Придя домой, литератор закрыл за собой дверь и лёг на шезлонг. Держа блокнот в руке, он прочёл карандашные наброски и обнаружил, что они были бесполезны, ничего не выражали, не передавали. Он порвал листки и решил больше ничего не записывать. Он беспокойно лёг, как вдруг отрывок сна пришёл к нему снова: он внезапно увидел себя в чужом доме, ждущим в той холодной передней, увидел на заднем плане пожилую женщину в тёмном платье и увидел вновь, как к нему идёт Магда, чтобы привести к нему новую, юную, красивую, его настоящую и вечную любимую. Старушка посмотрела на него дружелюбно и заботливо, и через её черты и платье проступили другие черты и другое платья: лица нянечек из его детства, лицо и серое платье его мамы. И из этого сдвига воспоминаний он также почувствовал будущее, в нём начала прорастать любовь. За этой пустой прихожей, под глазами любящей мамы и Магды появился ребёнок, чью любовь осчастливливала его, чьё будущее должно было стать его будущим.

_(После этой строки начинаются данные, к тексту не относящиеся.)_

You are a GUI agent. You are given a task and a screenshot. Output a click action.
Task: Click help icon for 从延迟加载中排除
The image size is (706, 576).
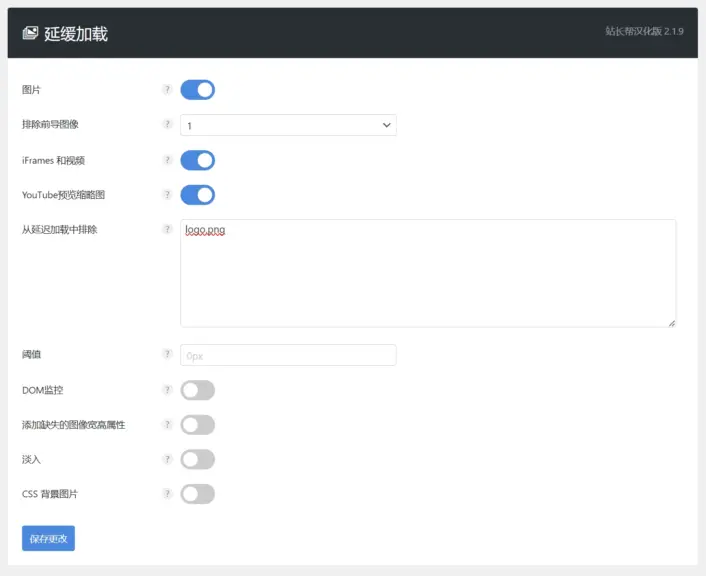[167, 230]
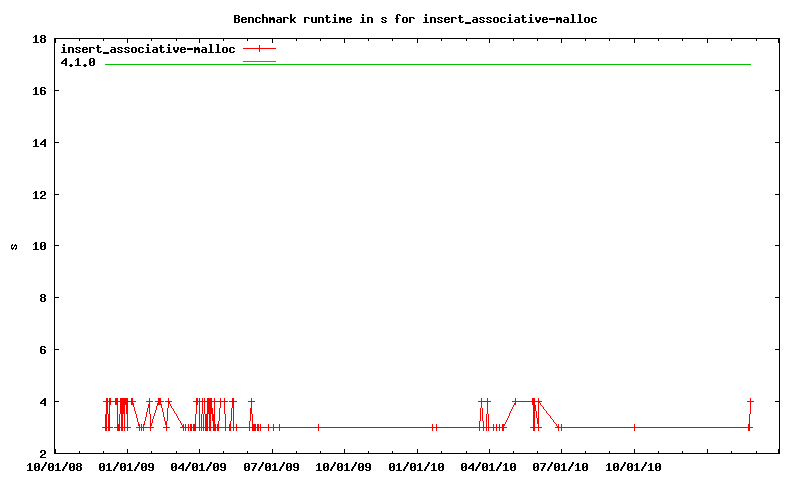Click the 04/01/10 x-axis date label
The image size is (800, 480).
489,466
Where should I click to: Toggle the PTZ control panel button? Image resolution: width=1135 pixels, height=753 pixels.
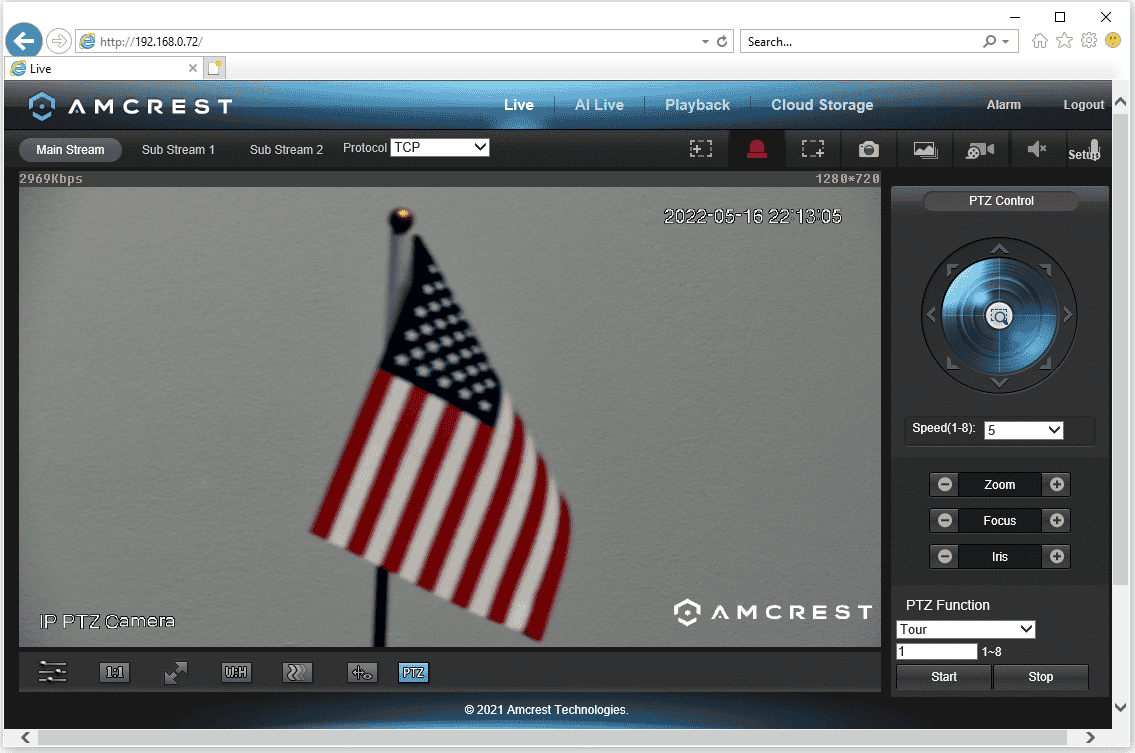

Он опять увидел Магду, которая серьёзно и нежно поприветствовала его без поцелуя, и её лицо ещё раз приобрело волшебные черты, словно в вечернем золотом свете. Она сама казалась воплощением любви, её покорность носила следы полуматеринского, полудетского волшебства. Всё воплотилось в её лице, вся её душа, его любовь стала её лицом, сияющим из серьёзных, милых черт, которые грустно и дружелюбно улыбались из глаз. Было ли возможно распрощаться с такой любимой? Но её взгляд говорил: должно произойти прощание, должно прийти новое.
И из маленькой детской ножки пришло это новое, пришла сестра, но её лица не было видно, ничего нельзя было различить отчётливо, кроме коричневой туфельки и загорелой кожи, и что она могла в совершенстве танцевать. И именно бостон – танец, который её будущий любимый не умел хорошо танцевать.
Целый день литератор был занят своим сном и чем глубже в него погружался, тем прекраснее он ему казался, тем больше ему казалось, что он превосходит лучшие стихи великих поэтов. Долгое время в течение нескольких дней он планировал записать этот сон, чтобы он не только для него самого, но и для других отдал свою глубокую красоту. Позже он отказался от этих попыток и увидел, что должен довольствоваться тем, чтобы быть истинным поэтом в душе, мечтателем и созерцателем, а труды его рук должны оставаться литературой.